Footnote plonge au coeur de la philologie hébraïque (l’étude de la linguistique en littérature) et des études talmudiques.
Le film raconte l’histoire d’une rivalité filiale. Pas très attirant en apparence, mais Cedar parvient à transmettre à l’écran les passions dévastatrices qui agitent le monde universitaire. “Plus le sujet est pointu, plus la passion est profonde”, note-t-il. Et selon lui, on peut en dire autant des cinéastes.
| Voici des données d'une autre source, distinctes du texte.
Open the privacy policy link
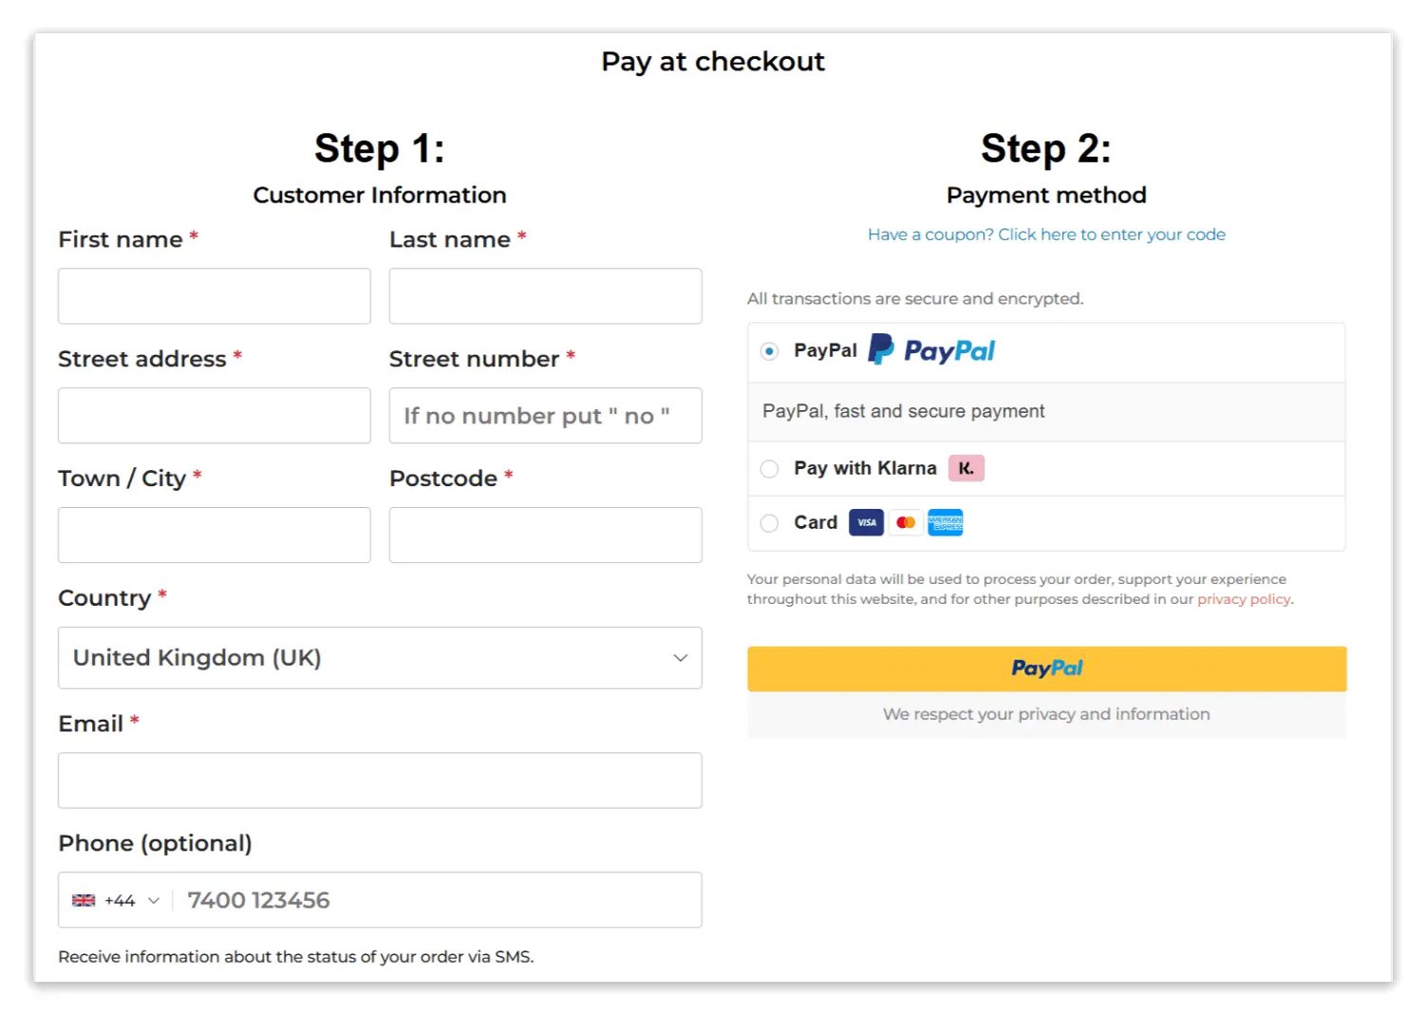The image size is (1426, 1015). [x=1244, y=599]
Le facteur “magique” du cinéma local Avec Haesder, Cedar a été le premier à faire passer le cinéma israélien dans la cour des grands. “Bien qu’il y ait des films israéliens que j’aime beaucoup, le cinéma local n’influence pas vraiment mon travail”, avait-il déclaré au cours d’un entretien au magazine Tikkoun en 2008. “L’accent que je mets sur l’intrigue qui progresse durant tout le film correspond à la frustration que j’éprouve face aux films israéliens, qui ignorent tout simplement le besoin naturel du public qui est de pouvoir suivre une intrigue.”
Est-ce que l’industrie a progressé depuis ? “Absolument”, répond-il aujourd’hui. “C’est toujours difficile d’indiquer une seule influence, mais le cinéma est devenu très compétitif, ce qui force tout le monde à faire de meilleurs films. Il y a une nouvelle génération de réalisateurs, et une nouvelle génération de fonctionnaires qui décident de la façon d’investir l’argent public”.
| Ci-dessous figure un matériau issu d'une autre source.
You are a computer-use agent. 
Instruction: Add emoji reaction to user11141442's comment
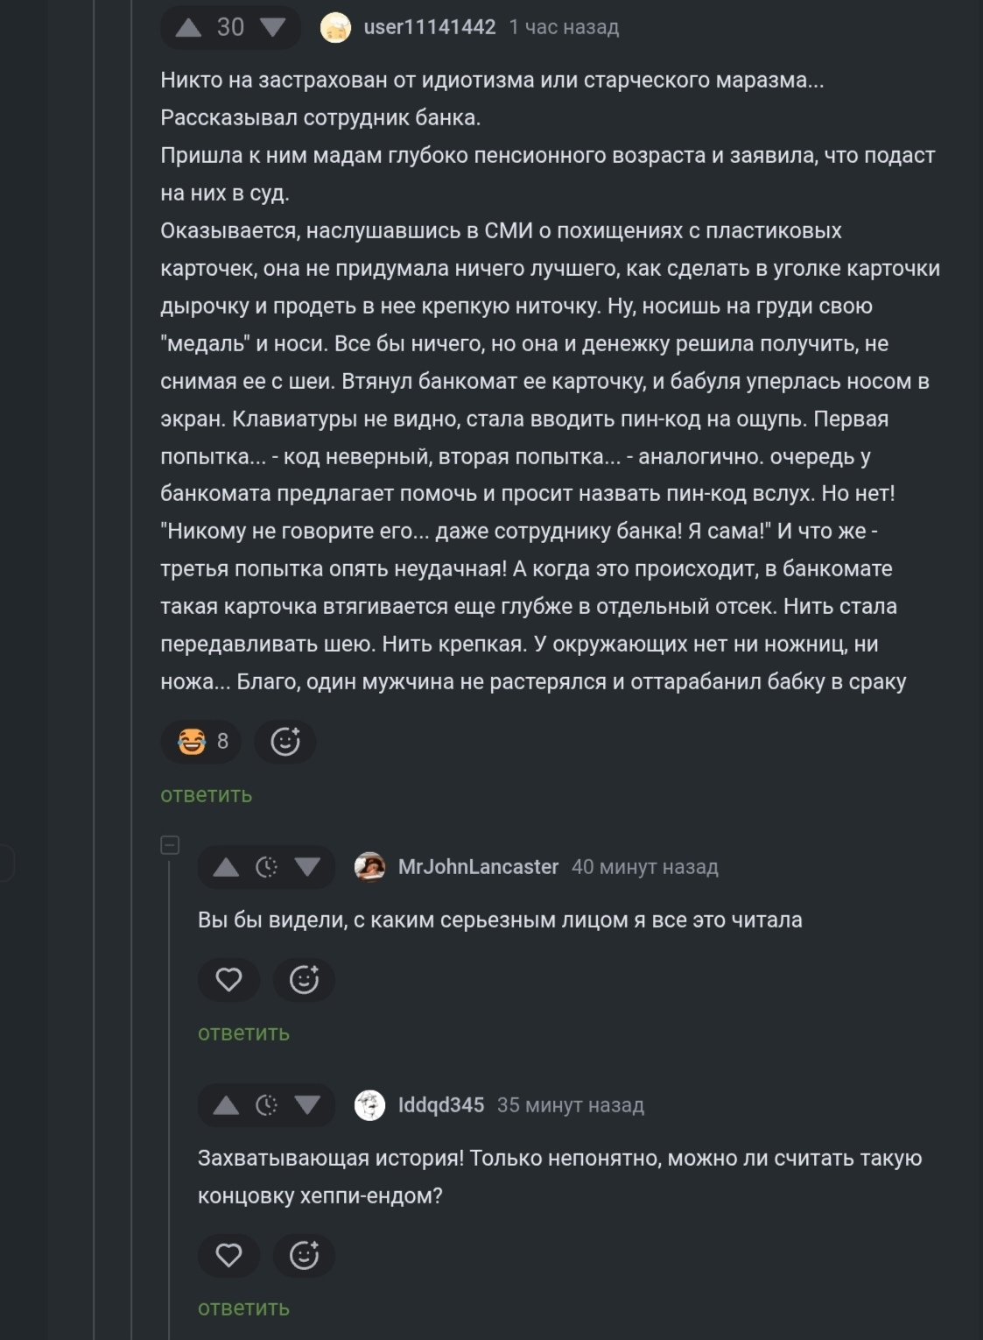tap(285, 742)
Et il y a aussi, continue-t-il, un facteur “magique” : une certaine similarité de goût entre le public et les projets des cinéastes. “Ce qui me préoccupe le plus”, continue-t-il, “c’est de savoir si ce progrès va s’arrêter un jour. Les autres pays ont tous connu la bonne vague de films qui a atteint son point culminant à un moment donné, et donc nous devons nous demander comment nourrir ce niveau de variété, en quoi chaque film diffère d’un autre.”
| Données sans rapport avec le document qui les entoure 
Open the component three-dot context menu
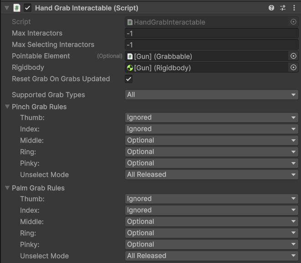The height and width of the screenshot is (263, 301). [x=294, y=8]
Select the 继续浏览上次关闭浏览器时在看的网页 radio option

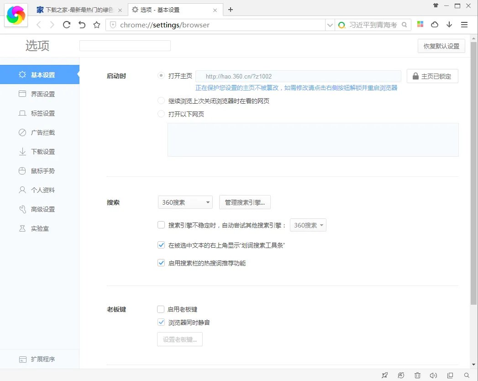coord(161,101)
Cedar ne veut pas citer de nom particulier.“Comme dans toute industrie cinématographique, environ 80 réalisateurs israéliens ont fait de bons films et quelque 5000 autres n’ont pas encore tourné leur premier. Il faut juste espérer que parmi ces 5 000, il y en ait un qui soit meilleur que les 80 qui travaillent actuellement”. Son prochain projet traitera de “la tension entre des thèmes universels et des sujets importants pour moi seul. J’aimerais faire un film qui interpelle des spectateurs au-delà du public juif israélien, mais cela n’est pas naturel pour moi”.
Il a beau penser le contraire, c’est bien que ce Cedar vient juste de faire avec Footnote.